Да и такой спектакль, как «Гамлет-коллаж», по своей невероятной компьютерной начинке и сложности режиссерского замысла — полет в космос. Логично, что в кабине корабля нашлось место только для одного «пилота». С шекспировскими перегрузками Лепажа только Миронов и может справляться.
— Для меня «Гамлет-коллаж» — чистый эксперимент. И я не считаю, что это уже законченная, состоявшаяся история. Поначалу мне просто очень хотелось вернуться к трагедии Шекспира, которую сыграл десять лет назад в постановке Петера Штайна. Но даже в страшном сне не мог себе представить, что мне придется играть все роли.
— А есть роль, которая тебе сегодня ближе всего?
— Это пасьянс. Сегодня я могу взять одну карту, завтра другую. На самом деле все происходит в моей фантазии артиста. Это всегда битва со своими демонами, со своими комплексами, которые ты каждый раз выносишь на сцену. Ты одиночка, находящийся во власти своих фантазий. И дальше тебя может унести неизвестно куда. Безусловно, сам спектакль, как он придуман и сделан, — технологическая революция не только в области сценографии, но и как бы в самом существе устройства театра. Еще никому в России не удавалось рассчитать и выстроить такую сложную конфигурацию на театральных подмостках. И хотя актерских задач там заложено немало, для меня в первую очередь это была беспрерывная битва с механизмом. Я должен был его даже не победить, но обуздать, как наездник — коня.
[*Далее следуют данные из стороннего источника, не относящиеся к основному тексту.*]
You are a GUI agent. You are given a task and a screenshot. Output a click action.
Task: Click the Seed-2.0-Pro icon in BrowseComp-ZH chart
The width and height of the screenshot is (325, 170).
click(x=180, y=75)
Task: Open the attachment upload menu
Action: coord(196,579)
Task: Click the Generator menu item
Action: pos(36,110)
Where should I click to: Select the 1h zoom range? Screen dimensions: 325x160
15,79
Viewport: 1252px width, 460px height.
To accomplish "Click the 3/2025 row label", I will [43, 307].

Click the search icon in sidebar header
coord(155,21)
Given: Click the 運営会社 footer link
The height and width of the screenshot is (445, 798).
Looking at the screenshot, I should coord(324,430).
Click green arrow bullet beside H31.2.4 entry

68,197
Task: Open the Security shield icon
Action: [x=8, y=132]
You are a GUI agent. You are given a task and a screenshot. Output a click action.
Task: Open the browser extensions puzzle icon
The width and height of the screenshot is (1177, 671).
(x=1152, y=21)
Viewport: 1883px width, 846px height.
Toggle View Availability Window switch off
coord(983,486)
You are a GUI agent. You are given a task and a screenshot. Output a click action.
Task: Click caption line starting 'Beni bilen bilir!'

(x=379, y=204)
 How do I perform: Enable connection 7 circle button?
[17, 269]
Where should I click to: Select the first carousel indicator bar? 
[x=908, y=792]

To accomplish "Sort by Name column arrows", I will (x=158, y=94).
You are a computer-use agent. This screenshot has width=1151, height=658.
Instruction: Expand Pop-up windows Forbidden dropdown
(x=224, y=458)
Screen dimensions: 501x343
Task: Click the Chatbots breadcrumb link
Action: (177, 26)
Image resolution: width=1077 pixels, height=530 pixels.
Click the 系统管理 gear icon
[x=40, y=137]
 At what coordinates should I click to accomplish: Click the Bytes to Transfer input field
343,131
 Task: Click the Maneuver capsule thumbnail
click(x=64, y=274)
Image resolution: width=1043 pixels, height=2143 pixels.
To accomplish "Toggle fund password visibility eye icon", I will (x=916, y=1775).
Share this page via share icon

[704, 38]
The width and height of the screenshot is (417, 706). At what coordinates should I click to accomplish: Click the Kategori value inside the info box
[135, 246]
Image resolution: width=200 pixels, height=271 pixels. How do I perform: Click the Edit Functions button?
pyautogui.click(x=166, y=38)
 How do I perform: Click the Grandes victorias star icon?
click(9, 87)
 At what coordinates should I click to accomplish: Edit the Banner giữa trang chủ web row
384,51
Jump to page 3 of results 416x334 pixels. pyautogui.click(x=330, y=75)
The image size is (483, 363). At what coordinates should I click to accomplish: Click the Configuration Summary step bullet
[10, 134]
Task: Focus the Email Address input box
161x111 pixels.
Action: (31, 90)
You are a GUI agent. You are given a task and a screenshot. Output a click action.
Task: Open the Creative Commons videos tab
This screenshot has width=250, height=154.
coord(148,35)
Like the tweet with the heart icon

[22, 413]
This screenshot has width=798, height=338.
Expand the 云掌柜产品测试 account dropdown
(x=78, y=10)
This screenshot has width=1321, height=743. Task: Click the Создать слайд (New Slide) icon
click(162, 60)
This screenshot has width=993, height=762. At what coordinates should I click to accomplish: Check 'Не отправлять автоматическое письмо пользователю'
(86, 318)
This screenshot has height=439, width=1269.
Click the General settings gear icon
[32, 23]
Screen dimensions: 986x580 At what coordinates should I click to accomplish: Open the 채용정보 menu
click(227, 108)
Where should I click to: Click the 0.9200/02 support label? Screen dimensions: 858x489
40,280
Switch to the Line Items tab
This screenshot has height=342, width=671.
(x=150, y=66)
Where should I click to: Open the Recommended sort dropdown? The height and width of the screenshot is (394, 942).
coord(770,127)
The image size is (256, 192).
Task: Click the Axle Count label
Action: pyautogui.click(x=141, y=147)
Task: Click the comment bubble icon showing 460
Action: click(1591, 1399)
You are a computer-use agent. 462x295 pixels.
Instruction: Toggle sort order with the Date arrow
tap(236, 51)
Кажется, никогда в жизни я не был так зависим от техники на сцене! Ты выходишь на сцену и не знаешь, в какой момент она тебя подведет. Чего только не случалось за эти полгода: на одном из спектаклей меня чуть не удавили, на другом я проваливался в люк и долго не мог оттуда выбраться. Случалось, что мы останавливали спектакль и меняли засбоивший компьютер. А однажды я так грохнулся головой, что после этого не мог вспомнить не то что шекспировский текст, но даже как меня зовут. Все это я прошел. Сейчас в «Гамлете» уже новый этап — мне кажется, мы с компьютером стали партнерами. Но чем все это закончится, не знаю.
Спрашиваю: не боится ли он, что в нынешней политической ситуации его «Гамлет» так и останется одиноким памятником всем нашим несостоявшимся театральным альянсам и заброшенным территориям нового искусства?
— Ты знаешь, за последнее время было произнесено так много слов. И слова эти зачастую неправильно интерпретируются. Более того, какие-то формулировки намеренно переиначиваются, как это произошло, например, с министерской концепцией, что «мы не Европа». Ведь там имеется и продолжение «мы и не Азия, и не Восток, мы — Россия», которое наши оппозиционные СМИ намеренно предпочли не цитировать. А это, согласись, уже припахивает подлогом. Но тут я согласен, что формулировать надо точнее. К тому же я уверен, что какие бы тараканы из каких щелей ни вылезали и ни грозили миру своими указами и постановлениями, повернуть вспять историю нельзя. Точно так же будет и со всеми этими идиотскими ограничениями, которые сейчас активно вводятся. Например, на эпизоды с курением в кино или с нецензурной лексикой на театральных подмостках. Ну что нам делать со сценой в «Рассказах Шукшина», когда мой герой, узнав цену импортных сапог, произносит емкое и простое выражение, лучшую из всех возможных формулировок, существующих в русском языке. Что же теперь, от нее отказываться? Шукшину при советской власти было можно, а нам, выходит, нельзя? Мне кажется, вполне достаточно, что на наших афишах значится «18+».